**Your goal**
Please return the listing exactly as it stands, skipping any pictures.

**Raw data**
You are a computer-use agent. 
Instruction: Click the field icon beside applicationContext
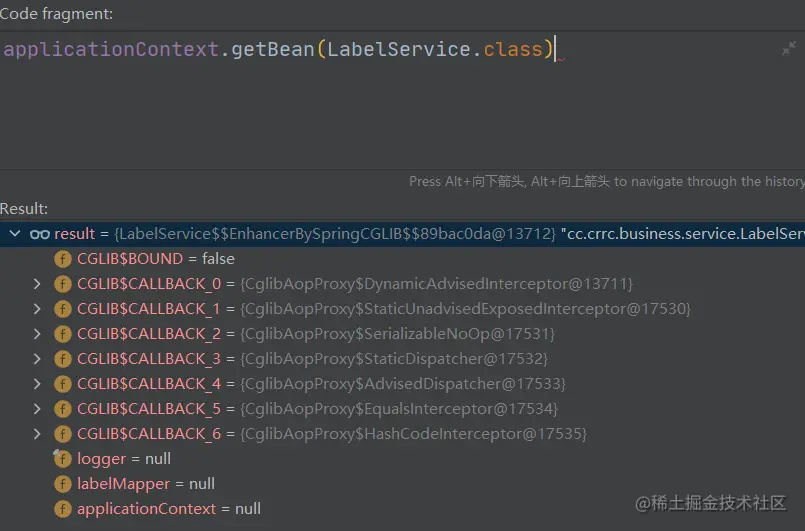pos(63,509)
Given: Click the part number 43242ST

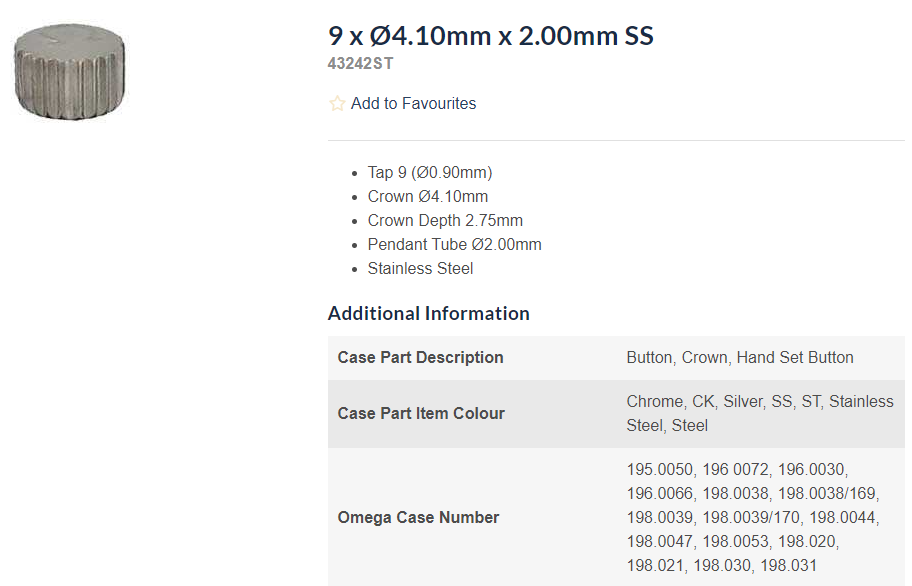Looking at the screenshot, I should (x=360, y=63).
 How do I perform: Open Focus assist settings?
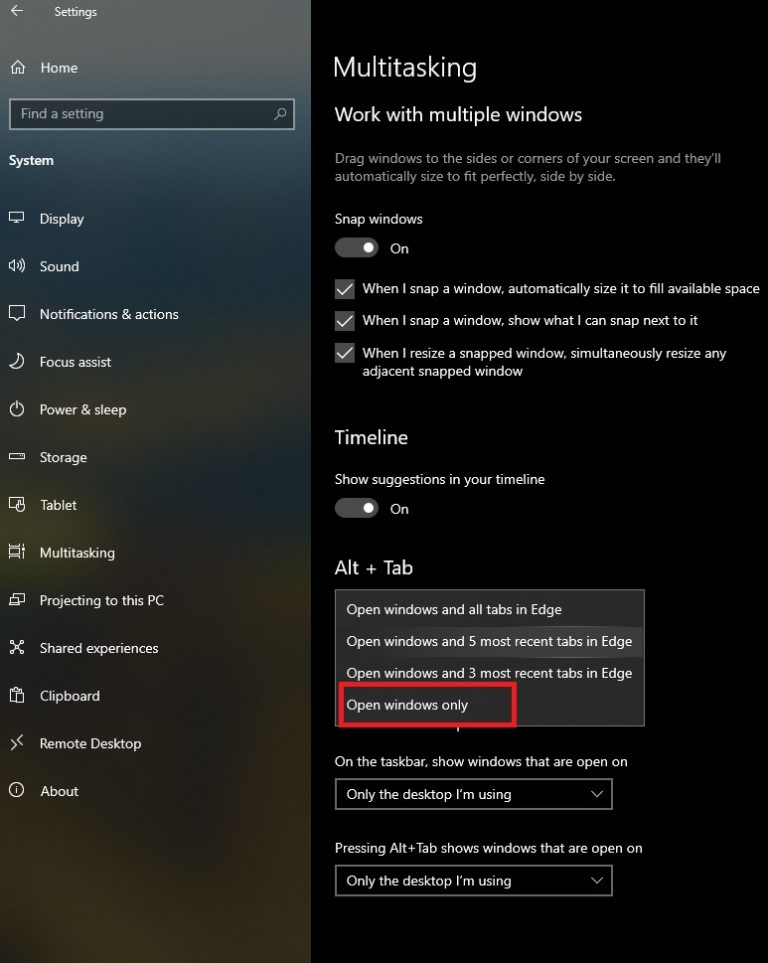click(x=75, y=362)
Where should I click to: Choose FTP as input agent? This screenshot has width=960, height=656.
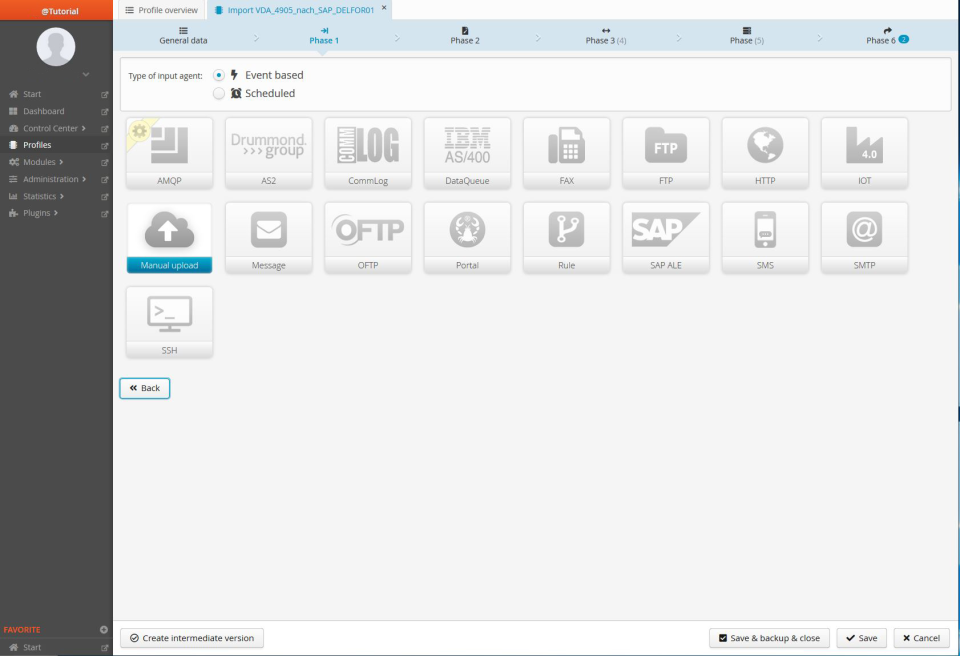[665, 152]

**Response area**
You are a computer-use agent. 
Instruction: Click the field icon beside applicationContext
pos(63,509)
Given: Click the part number 43242ST

Looking at the screenshot, I should (x=360, y=63).
 How do I perform: Open Focus assist settings?
click(x=75, y=362)
Where should I click to: Choose FTP as input agent? This screenshot has width=960, height=656.
[665, 152]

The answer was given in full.